On the 19th day of the second lunar month, we commemorate the birth anniversary of Avalokiteshvara Bodhisattva, a revered embodiment of compassion and wisdom within our shared Buddhist heritage. This celebration resonates with profound symbolism, encapsulating virtues of benevolence, kindness, and the alleviation of suffering, serving as a poignant reminder of our collective dedication to these principles.

Amidst the festivities, many of us seize the opportunity to contemplate various artistic interpretations of Avalokiteshvara. Among these, the Water-Moon Guanyin Bodhisattva motif holds particular significance, offering insights into and appreciation for this revered figure. This motif beckons us to embark on the Bodhisattva path, transcending the cycle of birth and death to attain eternal peace and enlightenment.

The Water-Moon Guanyin Bodhisattva, emerging from the Avatamsaka Sutra, is one of Avalokitesvara's 33 avatars, as detailed in The Ten Stages section. Its introduction by Zhou Fang (c. 730–800 CE), a renowned court painter during the Tang Dynasty, marked a significant moment in the history of Buddhist art. Inspired by Avalokitesvara Bodhisattva's portrayal of the ancient Mount Potalaka, Zhou Fang found inspiration for this depiction from the Gaṇḍavyūha Chapter of the Avataṃsaka Sūtra and Master Xuanzang's biography, The Great Tang Records on the Western Regions. The vivid description of Zhang Yanyuan in The Annals of Famous Painters of Successive Dynasties further enriches our understanding of this artwork's historical and cultural significance.

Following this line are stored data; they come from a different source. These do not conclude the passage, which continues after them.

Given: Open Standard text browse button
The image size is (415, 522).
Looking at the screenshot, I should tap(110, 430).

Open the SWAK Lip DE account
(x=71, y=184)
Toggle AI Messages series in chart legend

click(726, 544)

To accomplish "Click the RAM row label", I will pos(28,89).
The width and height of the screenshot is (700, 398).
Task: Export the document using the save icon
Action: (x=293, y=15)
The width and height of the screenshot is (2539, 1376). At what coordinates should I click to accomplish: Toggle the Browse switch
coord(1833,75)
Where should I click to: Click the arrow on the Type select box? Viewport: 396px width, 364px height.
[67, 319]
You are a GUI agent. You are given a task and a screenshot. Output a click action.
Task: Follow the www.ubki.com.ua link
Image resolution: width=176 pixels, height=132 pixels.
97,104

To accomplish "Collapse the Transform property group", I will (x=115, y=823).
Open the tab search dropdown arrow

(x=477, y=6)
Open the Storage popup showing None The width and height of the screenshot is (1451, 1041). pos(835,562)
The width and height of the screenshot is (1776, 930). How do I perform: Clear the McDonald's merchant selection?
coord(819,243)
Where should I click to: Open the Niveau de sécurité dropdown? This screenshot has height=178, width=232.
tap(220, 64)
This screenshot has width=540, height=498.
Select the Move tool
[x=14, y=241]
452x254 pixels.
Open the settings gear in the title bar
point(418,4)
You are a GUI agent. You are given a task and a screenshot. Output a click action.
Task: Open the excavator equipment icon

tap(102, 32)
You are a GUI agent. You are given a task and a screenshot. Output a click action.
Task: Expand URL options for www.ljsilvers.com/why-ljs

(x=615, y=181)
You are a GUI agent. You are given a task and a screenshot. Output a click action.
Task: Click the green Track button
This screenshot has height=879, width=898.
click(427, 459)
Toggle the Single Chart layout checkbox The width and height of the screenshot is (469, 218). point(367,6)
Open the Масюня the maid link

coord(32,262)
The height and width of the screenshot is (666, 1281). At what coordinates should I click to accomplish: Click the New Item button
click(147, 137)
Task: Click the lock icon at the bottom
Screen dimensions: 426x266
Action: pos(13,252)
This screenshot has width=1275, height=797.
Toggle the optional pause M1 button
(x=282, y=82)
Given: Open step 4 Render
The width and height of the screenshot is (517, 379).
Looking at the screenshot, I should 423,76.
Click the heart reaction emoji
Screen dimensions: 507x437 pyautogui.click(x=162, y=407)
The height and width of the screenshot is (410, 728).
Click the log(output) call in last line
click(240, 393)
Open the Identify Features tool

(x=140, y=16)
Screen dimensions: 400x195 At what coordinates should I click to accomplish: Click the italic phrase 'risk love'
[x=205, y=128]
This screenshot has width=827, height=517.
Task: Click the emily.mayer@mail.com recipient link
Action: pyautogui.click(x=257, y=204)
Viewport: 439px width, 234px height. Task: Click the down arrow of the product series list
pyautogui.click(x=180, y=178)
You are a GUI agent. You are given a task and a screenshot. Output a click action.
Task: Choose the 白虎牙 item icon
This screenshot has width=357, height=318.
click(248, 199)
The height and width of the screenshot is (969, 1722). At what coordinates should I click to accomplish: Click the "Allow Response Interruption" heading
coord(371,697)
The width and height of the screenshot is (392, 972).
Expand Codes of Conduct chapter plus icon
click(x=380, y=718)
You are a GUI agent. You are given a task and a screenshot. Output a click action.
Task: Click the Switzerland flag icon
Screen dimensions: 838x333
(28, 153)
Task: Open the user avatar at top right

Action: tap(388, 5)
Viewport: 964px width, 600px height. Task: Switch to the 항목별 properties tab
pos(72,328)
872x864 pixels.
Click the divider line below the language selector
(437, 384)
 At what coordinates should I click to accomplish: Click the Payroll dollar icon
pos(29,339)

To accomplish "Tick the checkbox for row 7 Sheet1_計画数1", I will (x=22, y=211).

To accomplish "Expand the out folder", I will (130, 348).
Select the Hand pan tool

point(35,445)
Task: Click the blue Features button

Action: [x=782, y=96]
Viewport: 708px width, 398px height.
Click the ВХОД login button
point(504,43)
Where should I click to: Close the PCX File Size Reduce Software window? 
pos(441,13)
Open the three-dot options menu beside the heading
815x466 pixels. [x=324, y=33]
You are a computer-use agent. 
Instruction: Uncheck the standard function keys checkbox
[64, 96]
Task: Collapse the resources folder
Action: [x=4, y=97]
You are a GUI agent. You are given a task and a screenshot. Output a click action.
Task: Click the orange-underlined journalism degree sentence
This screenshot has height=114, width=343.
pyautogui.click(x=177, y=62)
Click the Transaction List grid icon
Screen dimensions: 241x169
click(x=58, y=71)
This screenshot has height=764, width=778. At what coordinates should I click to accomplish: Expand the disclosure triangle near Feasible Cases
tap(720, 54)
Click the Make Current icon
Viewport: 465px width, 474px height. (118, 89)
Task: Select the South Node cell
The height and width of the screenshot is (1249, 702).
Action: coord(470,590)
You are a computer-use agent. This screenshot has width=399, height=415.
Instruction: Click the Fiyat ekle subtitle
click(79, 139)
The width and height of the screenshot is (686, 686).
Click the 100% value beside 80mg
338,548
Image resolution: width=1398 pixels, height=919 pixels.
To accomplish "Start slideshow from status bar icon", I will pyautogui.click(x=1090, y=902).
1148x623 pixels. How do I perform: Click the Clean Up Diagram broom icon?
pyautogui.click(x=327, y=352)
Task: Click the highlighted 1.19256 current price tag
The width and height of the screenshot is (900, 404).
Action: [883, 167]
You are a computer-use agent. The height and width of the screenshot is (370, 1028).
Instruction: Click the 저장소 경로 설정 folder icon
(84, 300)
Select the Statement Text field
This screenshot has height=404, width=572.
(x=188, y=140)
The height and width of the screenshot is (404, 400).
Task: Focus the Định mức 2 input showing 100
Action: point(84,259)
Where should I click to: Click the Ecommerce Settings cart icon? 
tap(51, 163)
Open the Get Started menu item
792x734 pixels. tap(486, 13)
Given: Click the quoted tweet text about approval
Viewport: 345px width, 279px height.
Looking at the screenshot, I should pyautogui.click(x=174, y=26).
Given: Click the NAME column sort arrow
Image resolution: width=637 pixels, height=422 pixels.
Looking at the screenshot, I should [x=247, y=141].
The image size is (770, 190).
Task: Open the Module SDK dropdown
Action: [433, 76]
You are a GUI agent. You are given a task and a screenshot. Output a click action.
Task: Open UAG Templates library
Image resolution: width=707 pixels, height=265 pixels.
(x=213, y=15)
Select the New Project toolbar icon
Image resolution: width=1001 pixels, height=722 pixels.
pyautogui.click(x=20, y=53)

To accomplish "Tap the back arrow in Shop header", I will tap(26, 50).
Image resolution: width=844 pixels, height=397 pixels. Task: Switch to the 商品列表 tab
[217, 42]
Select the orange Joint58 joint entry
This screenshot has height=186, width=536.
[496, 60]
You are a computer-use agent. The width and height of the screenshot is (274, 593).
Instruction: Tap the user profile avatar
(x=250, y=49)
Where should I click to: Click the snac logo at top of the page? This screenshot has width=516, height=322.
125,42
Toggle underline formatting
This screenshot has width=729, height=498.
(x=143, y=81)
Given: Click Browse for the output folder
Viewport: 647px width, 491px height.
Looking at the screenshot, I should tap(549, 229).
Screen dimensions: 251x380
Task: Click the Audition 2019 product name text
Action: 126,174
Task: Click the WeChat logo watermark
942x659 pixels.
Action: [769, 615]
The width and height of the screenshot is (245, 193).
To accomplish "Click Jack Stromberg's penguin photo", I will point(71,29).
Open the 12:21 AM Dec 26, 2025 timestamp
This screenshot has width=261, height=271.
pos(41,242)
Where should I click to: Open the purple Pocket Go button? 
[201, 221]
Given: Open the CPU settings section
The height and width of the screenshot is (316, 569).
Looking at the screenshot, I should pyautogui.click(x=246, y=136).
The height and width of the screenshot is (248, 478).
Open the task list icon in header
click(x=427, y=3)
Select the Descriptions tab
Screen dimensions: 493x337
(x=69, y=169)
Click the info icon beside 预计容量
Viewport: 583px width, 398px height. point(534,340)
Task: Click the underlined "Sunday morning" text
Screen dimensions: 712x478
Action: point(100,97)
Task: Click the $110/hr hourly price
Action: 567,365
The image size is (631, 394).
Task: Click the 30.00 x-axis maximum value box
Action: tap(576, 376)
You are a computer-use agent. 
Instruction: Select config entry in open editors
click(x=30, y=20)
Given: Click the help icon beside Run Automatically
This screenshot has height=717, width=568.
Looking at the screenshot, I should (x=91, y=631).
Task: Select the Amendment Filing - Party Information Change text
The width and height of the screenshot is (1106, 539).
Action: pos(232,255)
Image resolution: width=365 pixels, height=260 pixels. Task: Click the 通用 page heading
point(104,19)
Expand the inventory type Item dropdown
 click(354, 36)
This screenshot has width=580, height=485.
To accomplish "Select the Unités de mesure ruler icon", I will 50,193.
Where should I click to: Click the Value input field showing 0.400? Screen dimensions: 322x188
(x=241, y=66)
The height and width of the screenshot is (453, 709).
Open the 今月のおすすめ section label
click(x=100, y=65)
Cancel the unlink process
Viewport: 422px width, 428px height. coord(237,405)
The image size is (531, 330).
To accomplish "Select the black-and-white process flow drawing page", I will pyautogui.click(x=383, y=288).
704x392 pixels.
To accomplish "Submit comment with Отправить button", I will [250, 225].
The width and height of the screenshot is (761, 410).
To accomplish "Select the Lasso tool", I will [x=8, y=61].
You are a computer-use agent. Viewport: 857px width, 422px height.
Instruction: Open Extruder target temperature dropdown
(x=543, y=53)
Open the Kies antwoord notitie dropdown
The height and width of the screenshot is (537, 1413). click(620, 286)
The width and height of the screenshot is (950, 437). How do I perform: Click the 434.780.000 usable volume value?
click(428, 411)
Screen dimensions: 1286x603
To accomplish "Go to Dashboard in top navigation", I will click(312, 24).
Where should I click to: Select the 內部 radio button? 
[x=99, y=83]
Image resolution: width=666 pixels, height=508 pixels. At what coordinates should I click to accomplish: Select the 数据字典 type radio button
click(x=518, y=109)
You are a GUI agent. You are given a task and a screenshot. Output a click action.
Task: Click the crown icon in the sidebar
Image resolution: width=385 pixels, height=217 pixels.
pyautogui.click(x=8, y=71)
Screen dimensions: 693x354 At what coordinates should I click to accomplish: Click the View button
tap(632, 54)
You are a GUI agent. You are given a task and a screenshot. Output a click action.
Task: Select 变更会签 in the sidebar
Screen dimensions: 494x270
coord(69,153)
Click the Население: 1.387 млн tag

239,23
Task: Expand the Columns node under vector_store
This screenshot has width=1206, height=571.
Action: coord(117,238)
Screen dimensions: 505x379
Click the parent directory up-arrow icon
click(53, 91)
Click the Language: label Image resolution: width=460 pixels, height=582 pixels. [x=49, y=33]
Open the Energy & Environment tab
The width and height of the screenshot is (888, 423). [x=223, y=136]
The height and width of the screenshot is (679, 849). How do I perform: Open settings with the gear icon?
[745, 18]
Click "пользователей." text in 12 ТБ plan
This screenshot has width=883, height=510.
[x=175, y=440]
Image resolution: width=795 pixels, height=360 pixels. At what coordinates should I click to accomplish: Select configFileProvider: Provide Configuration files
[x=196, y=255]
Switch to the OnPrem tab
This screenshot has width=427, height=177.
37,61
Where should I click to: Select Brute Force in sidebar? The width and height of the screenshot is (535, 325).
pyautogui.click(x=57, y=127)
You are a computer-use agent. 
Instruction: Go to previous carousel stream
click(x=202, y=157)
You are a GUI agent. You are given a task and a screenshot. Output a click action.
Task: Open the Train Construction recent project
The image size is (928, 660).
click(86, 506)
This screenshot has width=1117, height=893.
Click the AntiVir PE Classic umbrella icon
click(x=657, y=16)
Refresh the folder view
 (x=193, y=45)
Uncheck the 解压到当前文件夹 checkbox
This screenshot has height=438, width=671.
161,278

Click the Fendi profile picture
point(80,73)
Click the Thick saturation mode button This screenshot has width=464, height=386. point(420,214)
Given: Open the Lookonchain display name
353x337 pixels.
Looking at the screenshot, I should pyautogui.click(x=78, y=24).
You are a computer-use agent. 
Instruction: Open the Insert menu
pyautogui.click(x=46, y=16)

Murals depicting the Water-Moon Guanyin Bodhisattva became popular in temples during the late Tang and Five Dynasties periods. This trend continued into the Northern Song Dynasty (960-1127 CE) and became one of the most widespread and well-known depictions of Guanyin in later generations. The painting even gained popularity in Korea and Japan. Unfortunately, we have not had the chance to see Zhou Fang's original portrayal of the Water-Moon Guanyin Bodhisattva. However, we can learn about his artistry through a painting of the same subject from the Goryeo Dynasty (918-1392 CE.) despite our knowledge about it being somewhat limited and superficial.

Picture 1: Water-Moon Avalokiteśvara Bodhisattva, the 14th century, Goryeo Dynasty (918-1392 CE.), Image at the Buddhist Maritime Silk Road: New Media Exhibition.

The painting featuring the Water-Moon Avalokiteśvara Bodhisattva motif, depicted in Picture 1, is part of the prestigious collection of the Metropolitan Museum of Art. It is a profound testament to the 14th century during Korea's Goryeo Dynasty. This masterpiece replica is currently on display at the 'Buddhism Maritime Silk Road: New Media Art Exhibition' at the Fo Guang Shan Buddha Museum, emphasizing the enduring legacy of Zhou Fang's artistic style.  In Picture 1, the Bodhisattva is depicted seated in a three-quarter view atop a rocky outcrop above the waves. The artwork is a testament to the artist's dedication and skill, with every detail meticulously inked and outlined. The use of gold adds a touch of luxury to the figures, robes, and jewelry. The artist's exceptional talent and attention to detail are evident in the carefully inked body outlines and the delicate facial features. Thin red lines accentuate the details, inviting viewers to appreciate the artistry.  The painting portrays Water-Moon Avalokiteśvara Bodhisattva, surrounded by a full moon and a transparent nimbus, seated in the middle of a bamboo grove. It is painted using vibrant red, green, and blue colors, with accents of gold pigments. This painting is a prime example of Zhou Fang's iconographic style.  At the Bodhisattva's feet, a Nagaraja (or dragon king) leads a procession of elegantly adorned figures, followed by sea monsters bearing precious gifts. This procession symbolizes the Bodhisattva's divine status and the reverence accorded to them. Sudhana (Chinese: Shancai Tongzi), the youthful pilgrim positioned at the lower right, embodies an encounter recounted in the Avatamsaka Sutra, which served as inspiration for the artwork. This symbolism adds depth and richness to the painting, inviting the viewers to explore its spiritual significance.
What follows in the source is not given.